**Actions to take:**
(1) In the passage on childhood obesity, which method of assessing body composition is described as the most accurate?
(2) Repeat the passage on childhood obesity from "Childhood obesity is" up to and including "height in metres.".
==== Passage provided ====
Childhood obesity is an important health issue today. Over the past 10 years it has become the most common childhood metabolic disorder. Sedentary lifestyles and poor diet are undoubtedly part of the problem, however in some there is also a genetic or endocrine element. Obesity may effect up to 10% of six year olds, and up to 17% at 15 years. In many cases both parents and children are quick to attribute the child's weight to a glandular problem. In reality this is rarely the case.
There are many ways to assess body composition. These include anthropometrical measurements such as skin fold thickness and MRI, which is the most accurate method. In the clinical setting Body Mass Index (BMI) is the method most commonly used. It is calculated by dividing a person's weight in kilograms by the square of their height in metres.
BMI is a crude measurement of obesity, as it fails to take into account lean mass. However it only requires simple measurements of weight and height and it is reproducible.
==== Extracted data ====
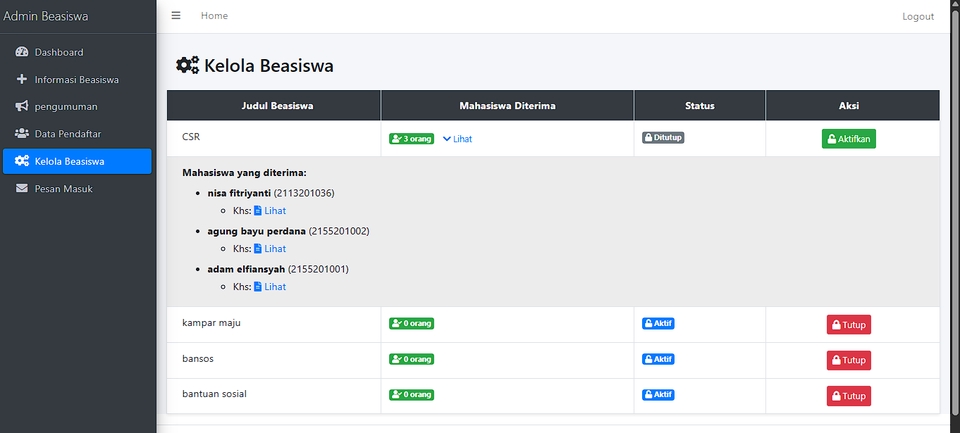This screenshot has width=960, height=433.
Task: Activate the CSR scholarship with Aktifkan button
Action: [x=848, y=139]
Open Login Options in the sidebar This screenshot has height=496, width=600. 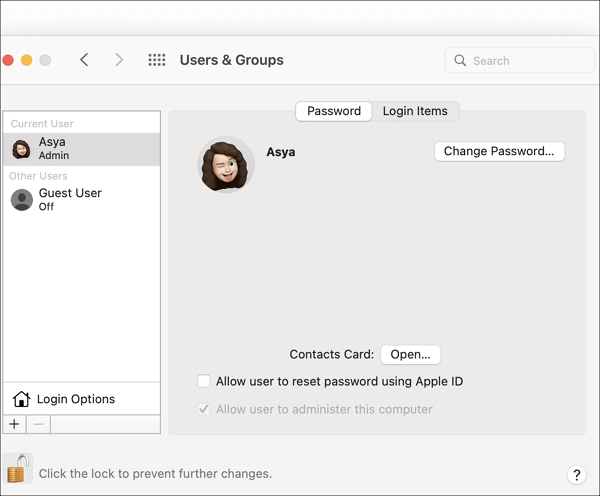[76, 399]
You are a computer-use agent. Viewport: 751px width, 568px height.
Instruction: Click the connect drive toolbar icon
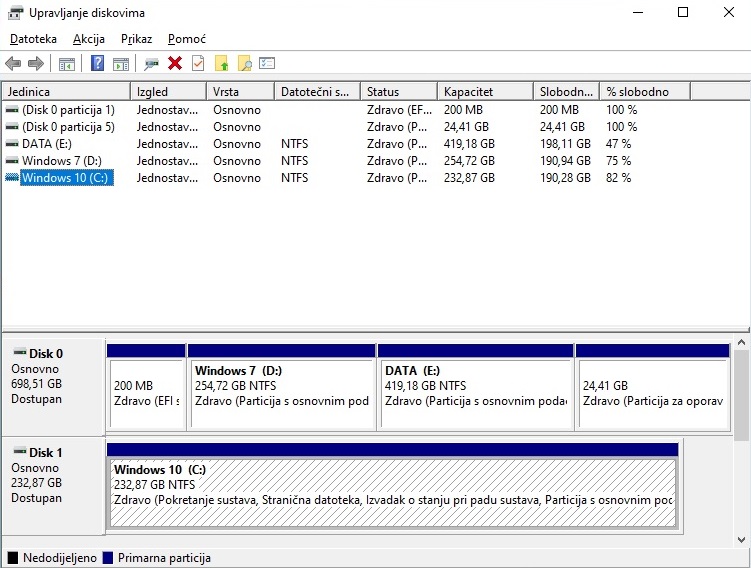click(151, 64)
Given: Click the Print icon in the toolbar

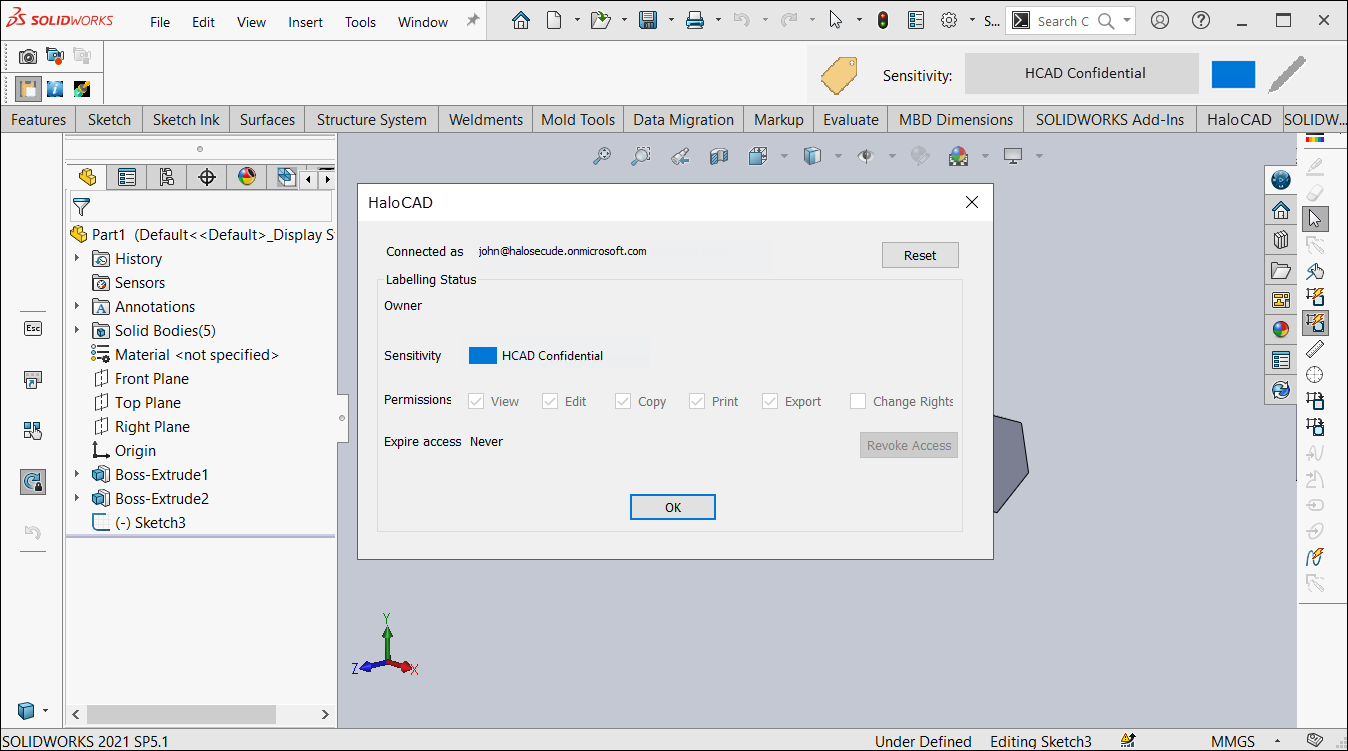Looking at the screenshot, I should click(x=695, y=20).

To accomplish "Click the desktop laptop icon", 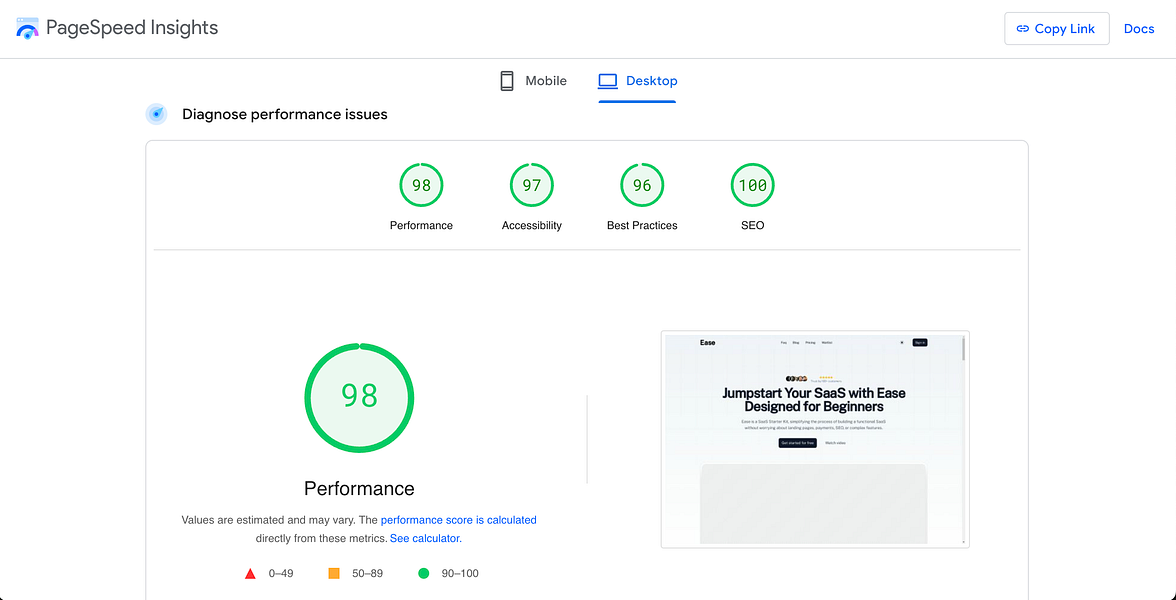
====
**Solutions to each task:**
(1) MRI

(2)
Childhood obesity is an important health issue today. Over the past 10 years it has become the most common childhood metabolic disorder. Sedentary lifestyles and poor diet are undoubtedly part of the problem, however in some there is also a genetic or endocrine element. Obesity may effect up to 10% of six year olds, and up to 17% at 15 years. In many cases both parents and children are quick to attribute the child's weight to a glandular problem. In reality this is rarely the case.
There are many ways to assess body composition. These include anthropometrical measurements such as skin fold thickness and MRI, which is the most accurate method. In the clinical setting Body Mass Index (BMI) is the method most commonly used. It is calculated by dividing a person's weight in kilograms by the square of their height in metres.